The song was included in The Rock and Roll Hall of Fame's 500 Songs that Shaped Rock and Roll and is an on-disc track in Rock Band 2.
The song was supposedly written about a fantasy world where J Mascis is president. In the liner notes accompanying the deluxe edition of Daydream Nation, Byron Coley quoted Thurston Moore on "Teen Age Riot": "It was actually about appointing J Mascis as our de facto alternative dream president".
The album version of the song has two distinct parts. The intro section features a repeating, hypnotic guitar melody, and Kim Gordon reciting stream-of-consciousness prose, such as "You're it, no you're it / Say it, don't spray it / Miss me, don't dismiss me / Spirit desire / We will fall." ("We Will Fall" is a reference to the Stooges' song of the same name from their debut eponymous album). After 80 seconds, all instruments stop, and Moore breaks through the fading instruments with a fast, distorted, noisy guitar riff, opening the main section of the song. The riff leads to the dynamic guitar melody that plays throughout the rest of the song with the vocal melody, sung by Moore.
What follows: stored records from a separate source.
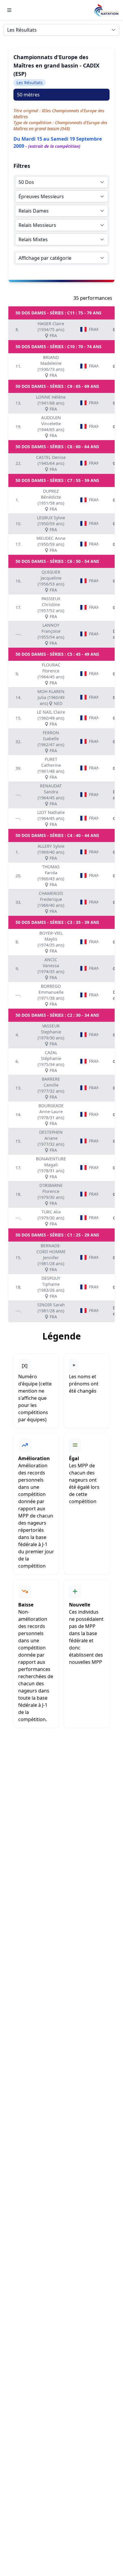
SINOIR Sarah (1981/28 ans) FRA (51, 1311)
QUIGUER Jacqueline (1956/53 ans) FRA (51, 581)
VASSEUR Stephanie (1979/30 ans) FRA (51, 1035)
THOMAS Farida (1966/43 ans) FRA (51, 875)
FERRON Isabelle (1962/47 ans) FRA (51, 741)
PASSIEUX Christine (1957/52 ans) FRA (51, 607)
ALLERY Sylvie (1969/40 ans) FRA (51, 852)
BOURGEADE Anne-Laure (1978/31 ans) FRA (51, 1114)
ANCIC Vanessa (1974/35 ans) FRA (51, 968)
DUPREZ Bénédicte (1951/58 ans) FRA (51, 500)
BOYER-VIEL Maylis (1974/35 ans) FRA (51, 942)
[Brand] (106, 10)
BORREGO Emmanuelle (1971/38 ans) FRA (51, 995)
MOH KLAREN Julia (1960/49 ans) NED (50, 697)
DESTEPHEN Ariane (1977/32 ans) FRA (51, 1141)
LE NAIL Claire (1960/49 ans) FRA (51, 718)
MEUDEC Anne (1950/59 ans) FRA (50, 544)
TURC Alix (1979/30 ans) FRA (51, 1218)
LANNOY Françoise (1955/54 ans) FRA (51, 634)
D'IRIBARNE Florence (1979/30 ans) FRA (51, 1194)
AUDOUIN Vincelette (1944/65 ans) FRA (51, 426)
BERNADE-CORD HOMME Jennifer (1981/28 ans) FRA (51, 1257)
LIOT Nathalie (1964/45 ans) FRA (51, 818)
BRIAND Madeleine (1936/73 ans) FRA (51, 366)
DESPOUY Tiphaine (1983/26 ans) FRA (51, 1287)
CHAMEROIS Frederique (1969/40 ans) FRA (51, 902)
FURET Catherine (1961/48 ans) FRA (51, 768)
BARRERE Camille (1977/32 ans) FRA (51, 1088)
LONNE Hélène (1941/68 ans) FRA (51, 403)
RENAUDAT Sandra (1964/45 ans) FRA (51, 795)
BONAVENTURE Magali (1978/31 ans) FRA (51, 1167)
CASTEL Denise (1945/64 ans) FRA (51, 463)
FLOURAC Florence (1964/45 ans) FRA (51, 674)
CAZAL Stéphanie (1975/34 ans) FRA (51, 1061)
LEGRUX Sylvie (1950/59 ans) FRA (51, 523)
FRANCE (94, 329)
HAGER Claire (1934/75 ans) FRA (51, 329)
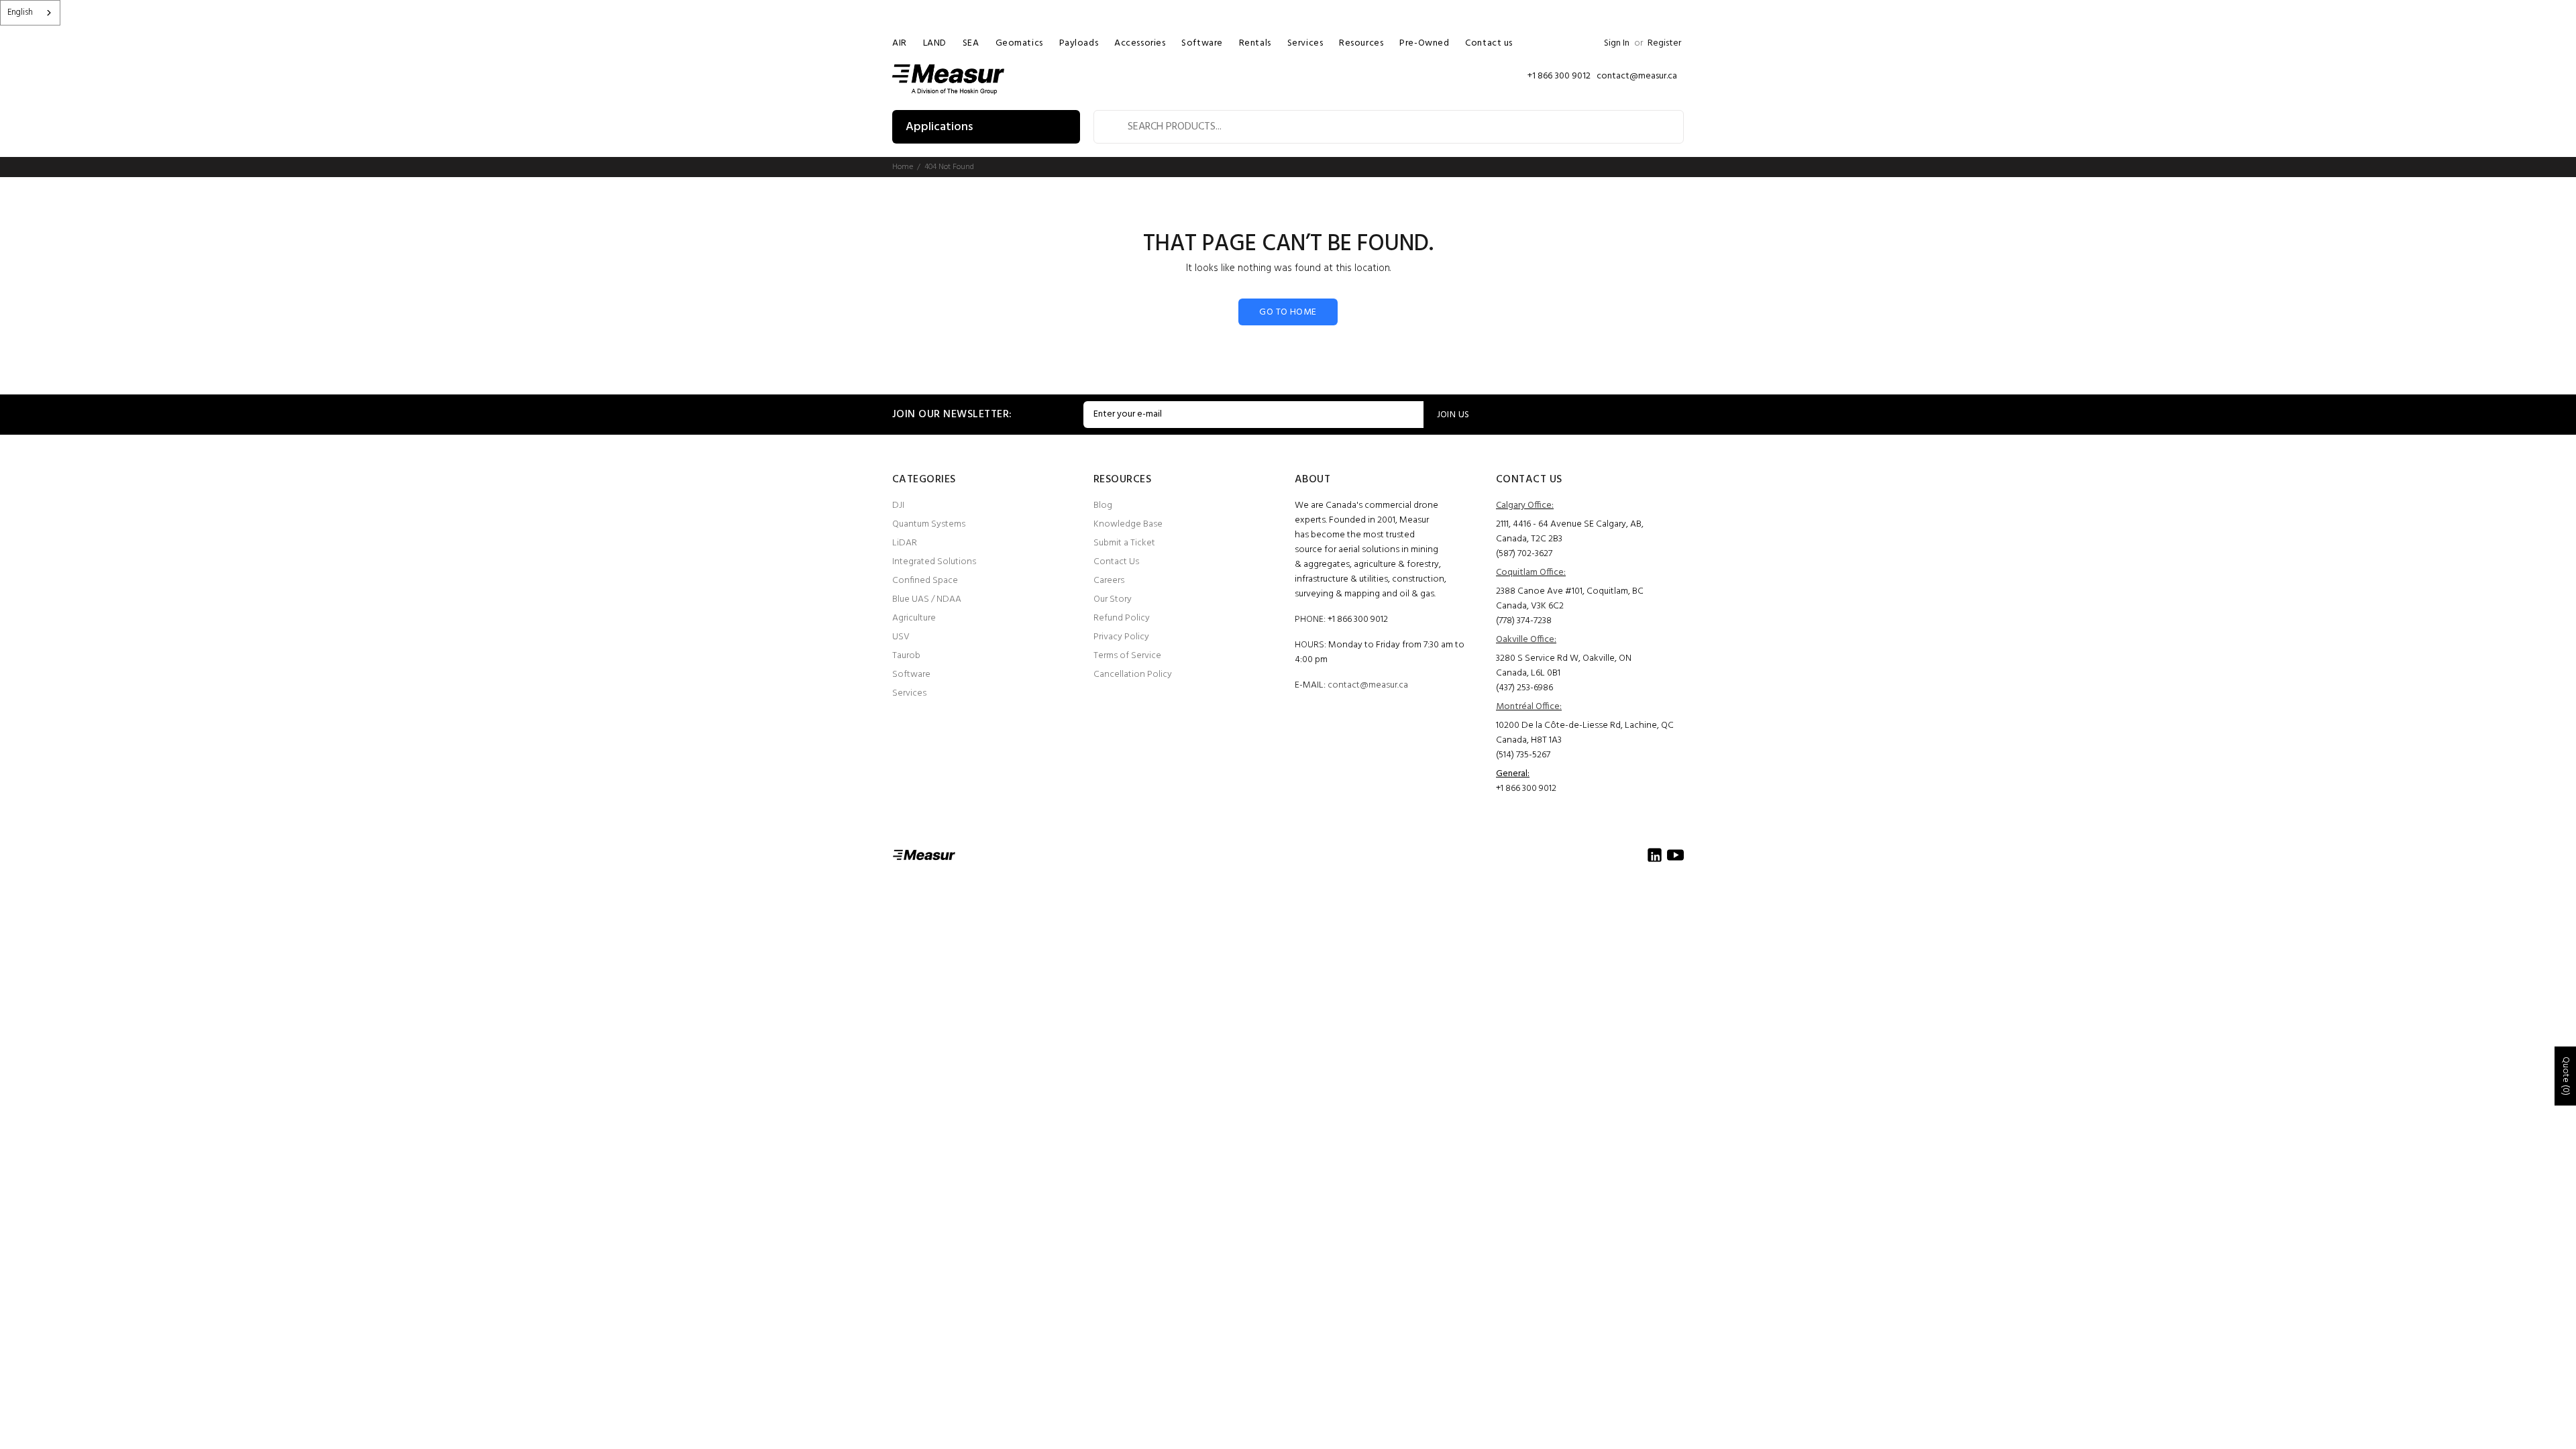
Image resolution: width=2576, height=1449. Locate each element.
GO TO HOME (1287, 312)
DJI (898, 505)
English (20, 12)
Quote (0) (2565, 1076)
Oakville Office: (1526, 639)
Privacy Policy (1121, 637)
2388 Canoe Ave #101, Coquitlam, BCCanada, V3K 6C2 (1570, 599)
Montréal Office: (1529, 706)
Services (909, 693)
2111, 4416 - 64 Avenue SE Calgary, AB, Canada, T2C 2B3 (1570, 532)
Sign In (1616, 43)
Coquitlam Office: (1531, 572)
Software (911, 674)
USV (901, 637)
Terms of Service (1127, 655)
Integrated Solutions (934, 562)
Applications (939, 127)
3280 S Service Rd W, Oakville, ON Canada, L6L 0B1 (1563, 666)
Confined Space (925, 580)
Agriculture (914, 618)
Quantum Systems (928, 524)
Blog (1102, 505)
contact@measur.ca (1368, 685)
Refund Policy (1121, 618)
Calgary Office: (1525, 505)
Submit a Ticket (1124, 543)
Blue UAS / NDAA (926, 599)
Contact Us (1116, 562)
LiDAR (904, 543)
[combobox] (30, 12)
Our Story (1112, 599)
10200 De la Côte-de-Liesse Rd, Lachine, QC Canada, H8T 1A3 (1585, 733)
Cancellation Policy (1132, 674)
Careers (1108, 580)
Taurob (906, 655)
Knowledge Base (1128, 524)
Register (1664, 43)
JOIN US (1453, 415)
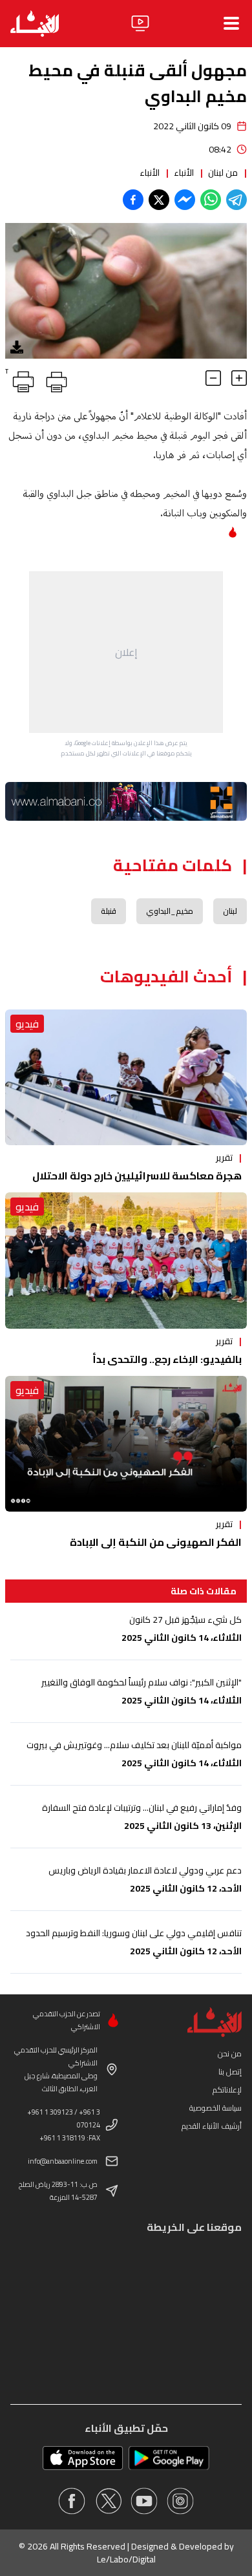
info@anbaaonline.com (63, 2161)
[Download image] (16, 347)
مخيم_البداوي (169, 910)
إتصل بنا (230, 2071)
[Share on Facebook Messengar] (184, 199)
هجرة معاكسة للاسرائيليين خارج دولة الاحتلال (137, 1175)
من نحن (230, 2053)
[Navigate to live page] (140, 23)
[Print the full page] (54, 379)
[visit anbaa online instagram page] (180, 2501)
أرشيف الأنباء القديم (212, 2125)
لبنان (230, 910)
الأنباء (184, 172)
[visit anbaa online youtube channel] (144, 2501)
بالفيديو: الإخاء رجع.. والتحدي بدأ (167, 1359)
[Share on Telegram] (236, 199)
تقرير (224, 1157)
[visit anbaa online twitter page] (107, 2501)
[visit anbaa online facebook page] (71, 2501)
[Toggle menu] (231, 23)
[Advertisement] (126, 652)
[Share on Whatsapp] (210, 199)
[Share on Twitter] (159, 199)
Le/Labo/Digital (126, 2559)
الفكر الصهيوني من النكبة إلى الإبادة (156, 1542)
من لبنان (223, 172)
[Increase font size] (239, 378)
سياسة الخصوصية (215, 2107)
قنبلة (108, 910)
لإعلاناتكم (227, 2089)
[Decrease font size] (213, 378)
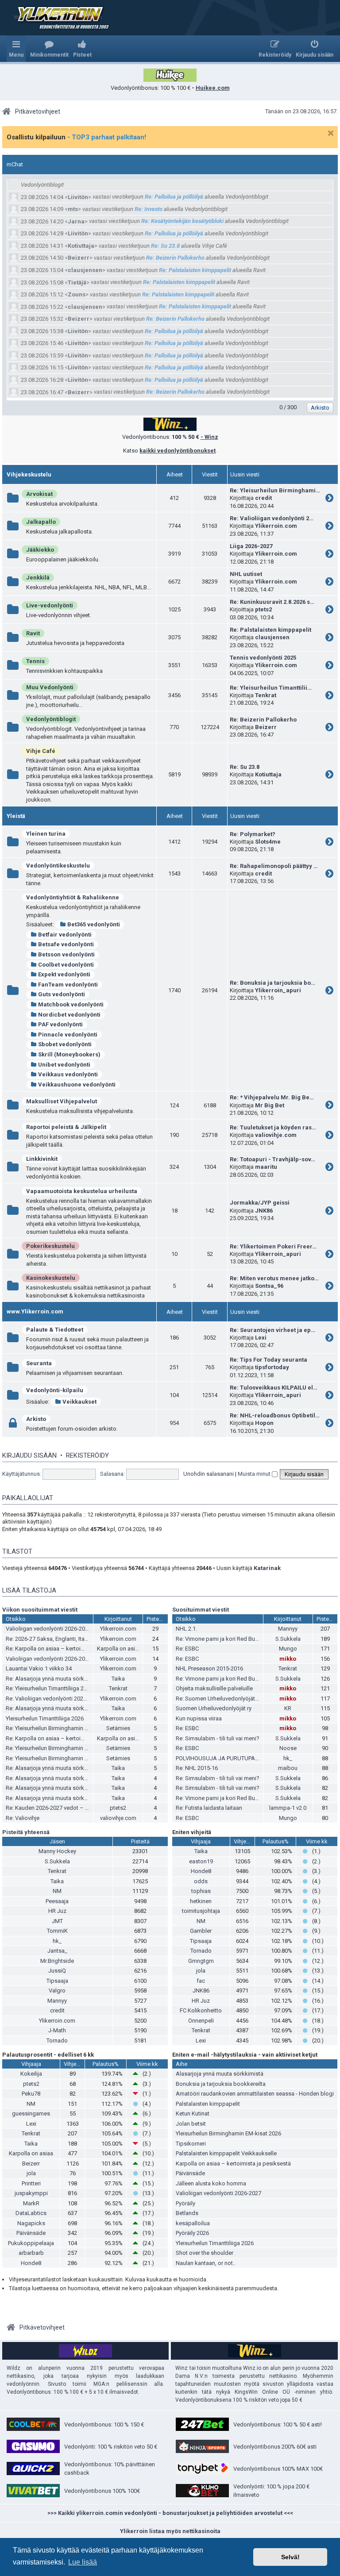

The riff that opens the section is repeated once again afterwards in the song, with all of the instruments accompanying it in an interlude that leads to the song's last few lines.
As with many Sonic Youth songs, the guitars were unconventionally tuned; in this case, Moore's pentatonic tuning was (reading from left to right, the lowest-pitched string to the highest-pitched string) GABDEG and Lee Ranaldo's tuning was GGDDGG, as published in a Guitar World interview with the band.